EXERCISE BRIEF: Word for word, restate the records that appear below.

= Beginning of Section =

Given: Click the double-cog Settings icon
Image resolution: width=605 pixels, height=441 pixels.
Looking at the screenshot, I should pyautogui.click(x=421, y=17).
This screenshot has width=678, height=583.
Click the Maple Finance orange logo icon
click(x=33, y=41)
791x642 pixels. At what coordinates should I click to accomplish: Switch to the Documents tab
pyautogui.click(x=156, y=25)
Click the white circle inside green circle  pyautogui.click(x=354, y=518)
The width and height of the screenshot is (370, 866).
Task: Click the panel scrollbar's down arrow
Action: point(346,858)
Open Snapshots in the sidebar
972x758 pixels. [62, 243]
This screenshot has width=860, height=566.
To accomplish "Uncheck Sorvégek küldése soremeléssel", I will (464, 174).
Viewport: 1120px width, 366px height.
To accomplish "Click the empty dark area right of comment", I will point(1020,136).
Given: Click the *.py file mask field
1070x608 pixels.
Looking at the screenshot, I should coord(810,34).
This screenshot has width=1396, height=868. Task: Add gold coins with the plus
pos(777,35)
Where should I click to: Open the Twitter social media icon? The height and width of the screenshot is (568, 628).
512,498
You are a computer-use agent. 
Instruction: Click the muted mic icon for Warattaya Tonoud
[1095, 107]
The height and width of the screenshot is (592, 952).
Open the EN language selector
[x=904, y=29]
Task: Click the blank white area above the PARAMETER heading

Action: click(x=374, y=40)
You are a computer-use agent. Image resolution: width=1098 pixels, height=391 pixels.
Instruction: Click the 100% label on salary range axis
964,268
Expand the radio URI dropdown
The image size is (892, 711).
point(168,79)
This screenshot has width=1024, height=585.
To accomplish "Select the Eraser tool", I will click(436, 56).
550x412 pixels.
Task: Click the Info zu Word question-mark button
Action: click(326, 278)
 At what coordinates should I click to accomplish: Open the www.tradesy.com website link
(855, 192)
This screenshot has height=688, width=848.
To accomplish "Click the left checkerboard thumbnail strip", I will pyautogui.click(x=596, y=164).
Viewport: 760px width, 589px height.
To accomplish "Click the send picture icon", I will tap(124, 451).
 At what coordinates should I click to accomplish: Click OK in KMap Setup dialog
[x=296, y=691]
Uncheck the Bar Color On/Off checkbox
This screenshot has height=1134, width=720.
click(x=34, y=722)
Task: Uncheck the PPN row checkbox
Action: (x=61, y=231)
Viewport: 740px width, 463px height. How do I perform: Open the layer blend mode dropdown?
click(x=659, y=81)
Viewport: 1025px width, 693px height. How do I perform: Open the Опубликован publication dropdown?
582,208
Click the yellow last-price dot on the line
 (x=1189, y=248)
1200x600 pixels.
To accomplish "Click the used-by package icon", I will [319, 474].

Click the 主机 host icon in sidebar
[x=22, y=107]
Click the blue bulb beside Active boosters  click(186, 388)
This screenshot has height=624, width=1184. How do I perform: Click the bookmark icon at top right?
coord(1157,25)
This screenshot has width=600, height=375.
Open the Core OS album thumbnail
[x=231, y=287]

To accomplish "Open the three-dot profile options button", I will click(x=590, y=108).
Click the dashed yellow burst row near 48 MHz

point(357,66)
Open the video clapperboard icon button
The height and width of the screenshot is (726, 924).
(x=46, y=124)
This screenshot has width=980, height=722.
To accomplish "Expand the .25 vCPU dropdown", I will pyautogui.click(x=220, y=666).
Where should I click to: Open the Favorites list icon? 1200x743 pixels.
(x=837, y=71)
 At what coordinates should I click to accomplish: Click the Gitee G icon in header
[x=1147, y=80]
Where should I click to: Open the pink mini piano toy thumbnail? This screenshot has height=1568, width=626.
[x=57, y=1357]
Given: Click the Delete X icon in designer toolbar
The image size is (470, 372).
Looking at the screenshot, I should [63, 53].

= End of Section =

RESULT FOR THIS TASK:
Given: Click the double-cog Settings icon
Image resolution: width=605 pixels, height=441 pixels.
Looking at the screenshot, I should pyautogui.click(x=421, y=17).
This screenshot has width=678, height=583.
Click the Maple Finance orange logo icon
click(x=33, y=41)
791x642 pixels. At what coordinates should I click to accomplish: Switch to the Documents tab
pyautogui.click(x=156, y=25)
Click the white circle inside green circle  pyautogui.click(x=354, y=518)
The width and height of the screenshot is (370, 866).
Task: Click the panel scrollbar's down arrow
Action: point(346,858)
Open Snapshots in the sidebar
972x758 pixels. [62, 243]
This screenshot has width=860, height=566.
To accomplish "Uncheck Sorvégek küldése soremeléssel", I will (464, 174).
Viewport: 1120px width, 366px height.
To accomplish "Click the empty dark area right of comment", I will point(1020,136).
Given: Click the *.py file mask field
1070x608 pixels.
Looking at the screenshot, I should coord(810,34).
This screenshot has width=1396, height=868. Task: Add gold coins with the plus
pos(777,35)
Where should I click to: Open the Twitter social media icon? The height and width of the screenshot is (568, 628).
512,498
You are a computer-use agent. 
Instruction: Click the muted mic icon for Warattaya Tonoud
[1095, 107]
The height and width of the screenshot is (592, 952).
Open the EN language selector
[x=904, y=29]
Task: Click the blank white area above the PARAMETER heading

Action: click(x=374, y=40)
You are a computer-use agent. Image resolution: width=1098 pixels, height=391 pixels.
Instruction: Click the 100% label on salary range axis
964,268
Expand the radio URI dropdown
The image size is (892, 711).
point(168,79)
This screenshot has width=1024, height=585.
To accomplish "Select the Eraser tool", I will click(436, 56).
550x412 pixels.
Task: Click the Info zu Word question-mark button
Action: click(326, 278)
 At what coordinates should I click to accomplish: Open the www.tradesy.com website link
(855, 192)
This screenshot has height=688, width=848.
To accomplish "Click the left checkerboard thumbnail strip", I will pyautogui.click(x=596, y=164).
Viewport: 760px width, 589px height.
To accomplish "Click the send picture icon", I will tap(124, 451).
 At what coordinates should I click to accomplish: Click OK in KMap Setup dialog
[x=296, y=691]
Uncheck the Bar Color On/Off checkbox
This screenshot has height=1134, width=720.
click(x=34, y=722)
Task: Uncheck the PPN row checkbox
Action: (x=61, y=231)
Viewport: 740px width, 463px height. How do I perform: Open the layer blend mode dropdown?
click(x=659, y=81)
Viewport: 1025px width, 693px height. How do I perform: Open the Опубликован publication dropdown?
582,208
Click the yellow last-price dot on the line
 (x=1189, y=248)
1200x600 pixels.
To accomplish "Click the used-by package icon", I will [319, 474].

Click the 主机 host icon in sidebar
[x=22, y=107]
Click the blue bulb beside Active boosters  click(186, 388)
This screenshot has height=624, width=1184. How do I perform: Click the bookmark icon at top right?
coord(1157,25)
This screenshot has width=600, height=375.
Open the Core OS album thumbnail
[x=231, y=287]

To accomplish "Open the three-dot profile options button", I will click(x=590, y=108).
Click the dashed yellow burst row near 48 MHz

point(357,66)
Open the video clapperboard icon button
The height and width of the screenshot is (726, 924).
(x=46, y=124)
This screenshot has width=980, height=722.
To accomplish "Expand the .25 vCPU dropdown", I will pyautogui.click(x=220, y=666).
Where should I click to: Open the Favorites list icon? 1200x743 pixels.
(x=837, y=71)
 At what coordinates should I click to accomplish: Click the Gitee G icon in header
[x=1147, y=80]
Where should I click to: Open the pink mini piano toy thumbnail? This screenshot has height=1568, width=626.
[x=57, y=1357]
Given: Click the Delete X icon in designer toolbar
The image size is (470, 372).
Looking at the screenshot, I should [63, 53].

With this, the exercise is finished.